Recognition: unknown
CoDaS: AI Co-Data-Scientist for Biomarker Discovery via Wearable Sensors
Pith reviewed 2026-05-10 10:58 UTC · model grok-4.3
The pith
A multi-agent AI system discovers 66 candidate digital biomarkers from wearable sensor data across large cohorts.
A machine-rendered reading of the paper's core claim, the machinery that carries it, and where it could break.
Core claim
CoDaS is a multi-agent system that treats biomarker discovery as an iterative workflow of hypothesis generation, statistical analysis, adversarial validation, literature-grounded reasoning, and human oversight. When applied to three wearable datasets totaling 9,279 participant-observations, the system surfaced 41 candidate features for mental health outcomes and 25 for metabolic outcomes. Notable outputs include replicated links between sleep variability and depression scores, a steps-to-resting-heart-rate fitness index, and recovery of the known AST/ALT ratio as a correlate of insulin resistance. Adding the derived features to demographic baselines produced cross-validated R-squared gains.
What carries the argument
CoDaS, the multi-agent AI co-data-scientist that structures biomarker discovery as an iterative loop of hypothesis generation, statistical analysis, adversarial validation, literature reasoning, and human oversight.
If this is right
- Sleep duration and onset variability features correlate with depression scores and replicate across separate cohorts.
- A cardiovascular fitness index derived from step count and resting heart rate correlates negatively with insulin resistance markers.
- The known hepatic function ratio AST/ALT is recovered as a correlate of metabolic health.
- CoDaS-derived features produce modest but consistent increases in cross-validated predictive performance when added to demographic variables.
- Each candidate biomarker passes an internal battery of replication, stability, robustness, and discriminative-power checks.
Where Pith is reading between the lines
- The same workflow could be applied to other sensor-rich domains such as respiratory or neurological conditions without redesigning the core agents.
- Widespread use might shift research effort from manual feature engineering toward validating AI-generated hypotheses at scale.
- Deploying CoDaS on streaming data from consumer devices could enable earlier detection of health shifts in real time.
- The modest performance lifts suggest the method is best viewed as a hypothesis generator that still requires traditional clinical confirmation.
Load-bearing premise
The multi-agent process with adversarial validation and human oversight can produce novel, clinically relevant hypotheses without systematic bias or overfitting to the datasets examined.
What would settle it
A new independent wearable cohort in which none of the 66 candidate biomarkers show significant correlations with the target outcomes or yield predictive gains would indicate the system did not generalize.

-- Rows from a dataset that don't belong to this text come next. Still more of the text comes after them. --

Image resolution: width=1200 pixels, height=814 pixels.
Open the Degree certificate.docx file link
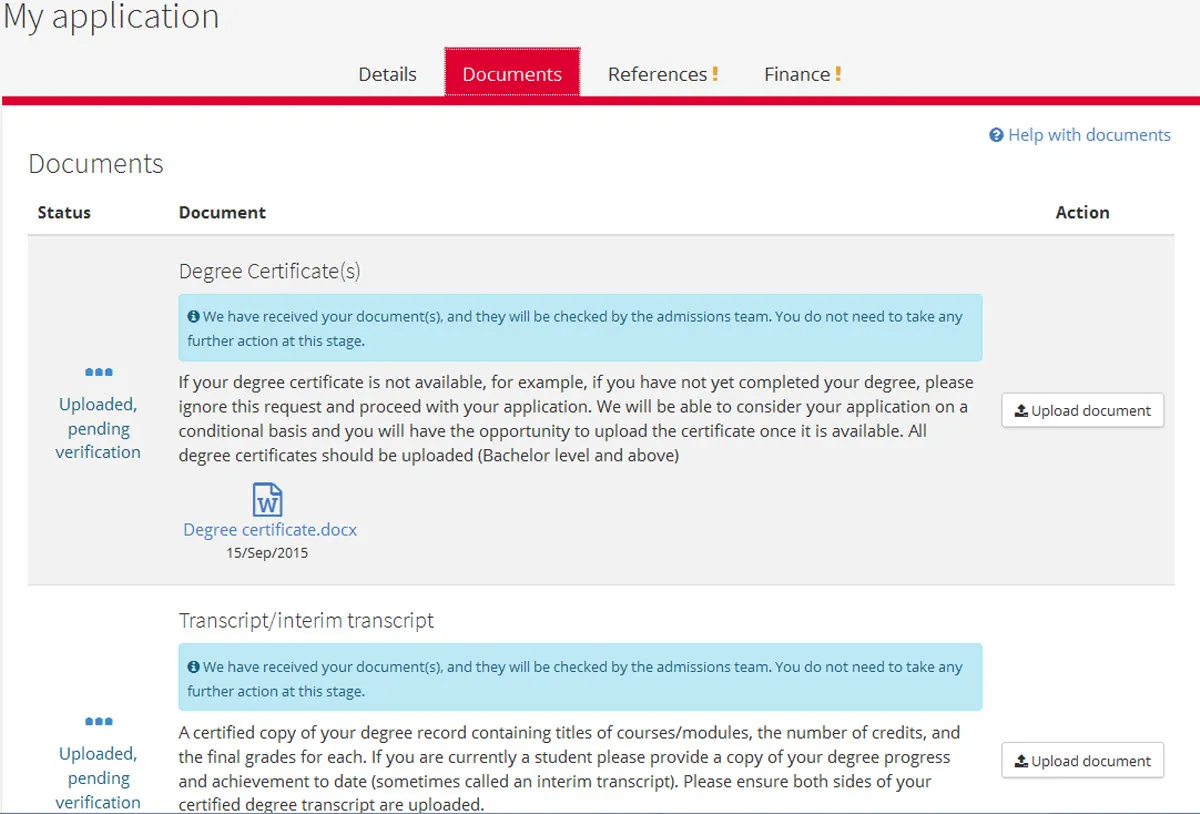pyautogui.click(x=270, y=530)
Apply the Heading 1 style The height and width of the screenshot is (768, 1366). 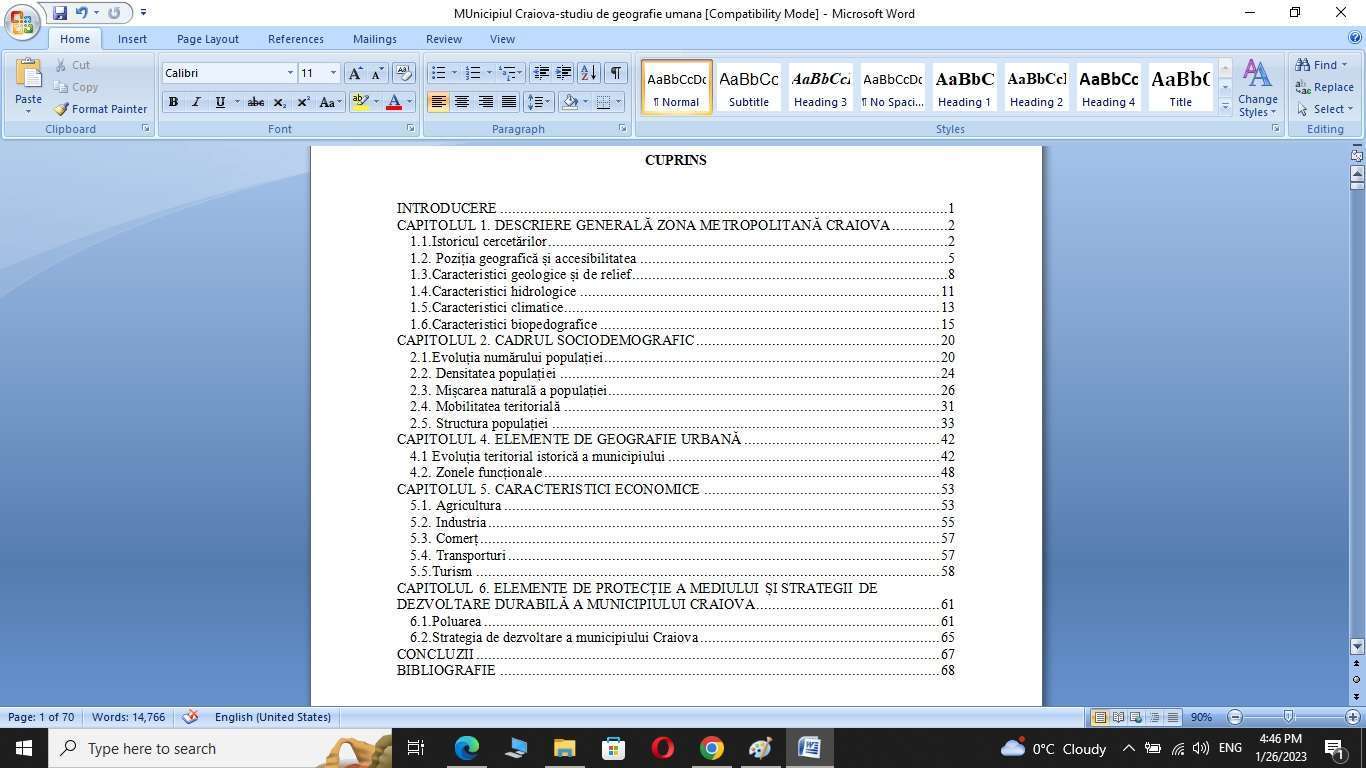pos(964,87)
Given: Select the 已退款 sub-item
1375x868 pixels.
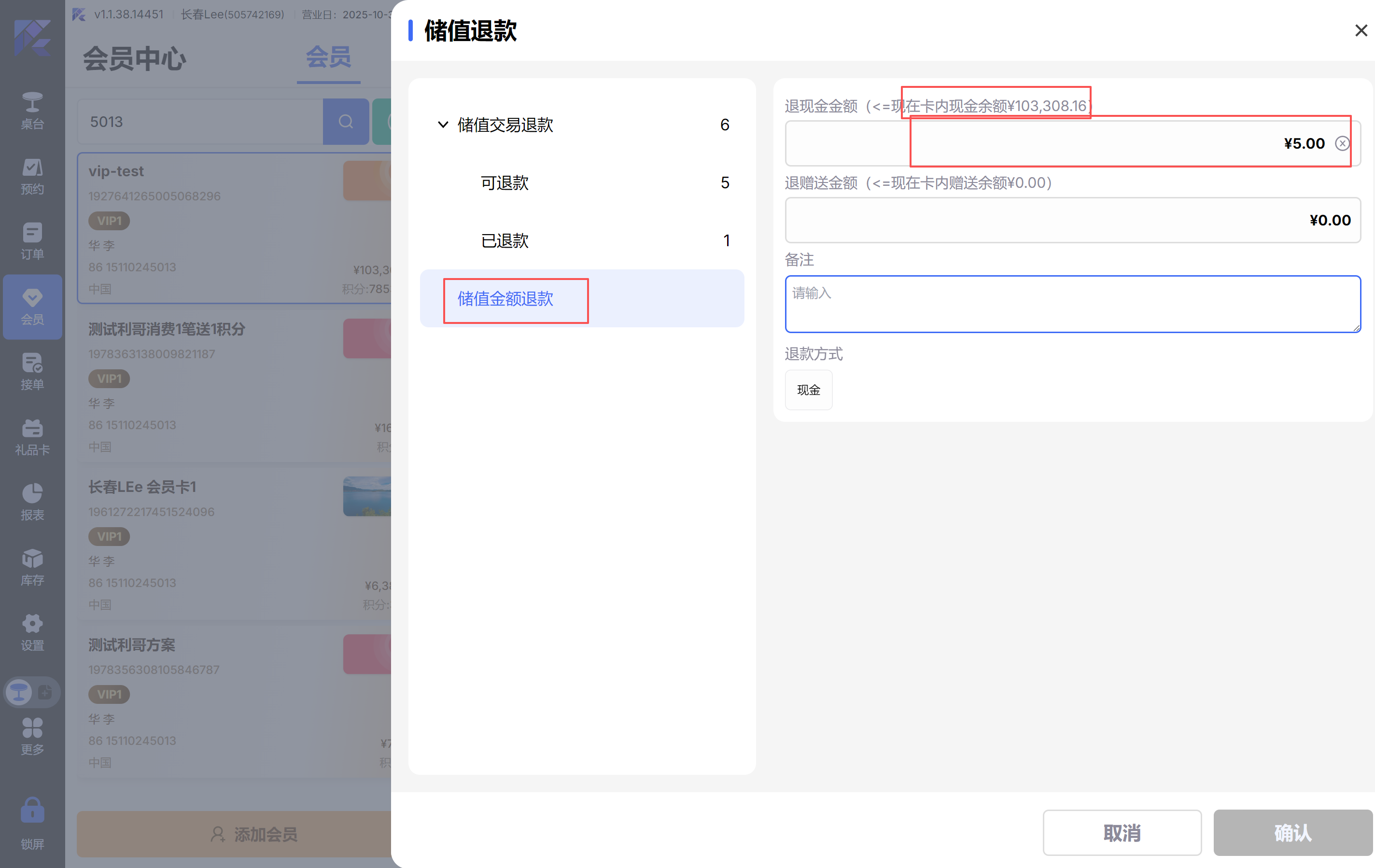Looking at the screenshot, I should [504, 240].
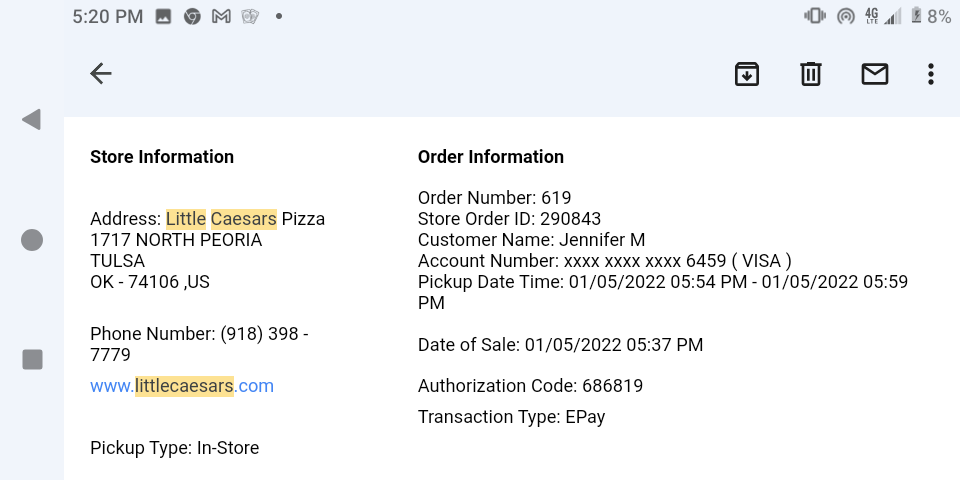Image resolution: width=960 pixels, height=480 pixels.
Task: Tap the Order Number 619 line
Action: (495, 198)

read the original abstract
Scientific discovery in digital health requires converting continuous physiological signals from wearable devices into clinically actionable biomarkers. We introduce CoDaS (AI Co-Data-Scientist), a multi-agent system that structures biomarker discovery as an iterative process combining hypothesis generation, statistical analysis, adversarial validation, and literature-grounded reasoning with human oversight using large-scale wearable datasets. Across three cohorts totaling 9,279 participant-observations, CoDaS identified 41 candidate digital biomarkers for mental health and 25 for metabolic outcomes, each subjected to an internal validation battery spanning replication, stability, robustness, and discriminative power. Across two independent depression cohorts, CoDaS surfaced circadian instability-related features in both datasets, reflected in sleep duration variability (DWB, \rho = 0.252, p < 0.001) and sleep onset variability (GLOBEM, \rho = 0.126, p < 0.001). In a metabolic cohort, CoDaS derived a cardiovascular fitness index (steps/resting heart rate; \rho = -0.374, p < 0.001), and recovered established clinical associations, including the hepatic function ratio (AST/ALT; \rho = -0.375, p < 0.001), a known correlate of insulin resistance. Incorporating CoDaS-derived features alongside demographic variables led to modest but consistent improvements in predictive performance, with cross-validated \Delta R^2 increases of 0.040 for depression and 0.021 for insulin resistance. These findings suggest that CoDaS enables systematic and traceable hypothesis generation and prioritization for biomarker discovery from large-scale wearable data.
Editorial analysis
A structured set of objections, weighed in public.
Referee Report
Summary. The manuscript introduces CoDaS, a multi-agent AI system for biomarker discovery from wearable sensors. It structures the process with hypothesis generation, statistical analysis, adversarial validation, and human oversight. Applied to three cohorts with 9,279 observations, it identifies 41 mental health and 25 metabolic candidate biomarkers. Key findings include replicated circadian instability features in two depression cohorts (e.g., sleep variability correlations), recovery of the AST/ALT ratio as a metabolic correlate, and modest predictive gains (ΔR² of 0.040 for depression and 0.021 for insulin resistance) when adding CoDaS features to demographics.
Significance. If the methodological transparency supports the claims, this work could advance AI-assisted scientific discovery in digital health by offering a structured, traceable framework for hypothesis generation from large wearable datasets. The cross-cohort replication of circadian instability features and recovery of the established AST/ALT-insulin resistance association are notable strengths that provide direct empirical support for the system's ability to surface non-spurious candidates.
major comments (3)
- [Methods (CoDaS system)] Methods section describing the CoDaS architecture: The multi-agent system with adversarial validation is load-bearing for the claim of unbiased, clinically meaningful hypothesis prioritization, yet the manuscript provides insufficient detail on agent roles, the specific mechanisms of adversarial challenge, and integration with human oversight, preventing assessment of whether systematic bias or dataset-specific overfitting is mitigated.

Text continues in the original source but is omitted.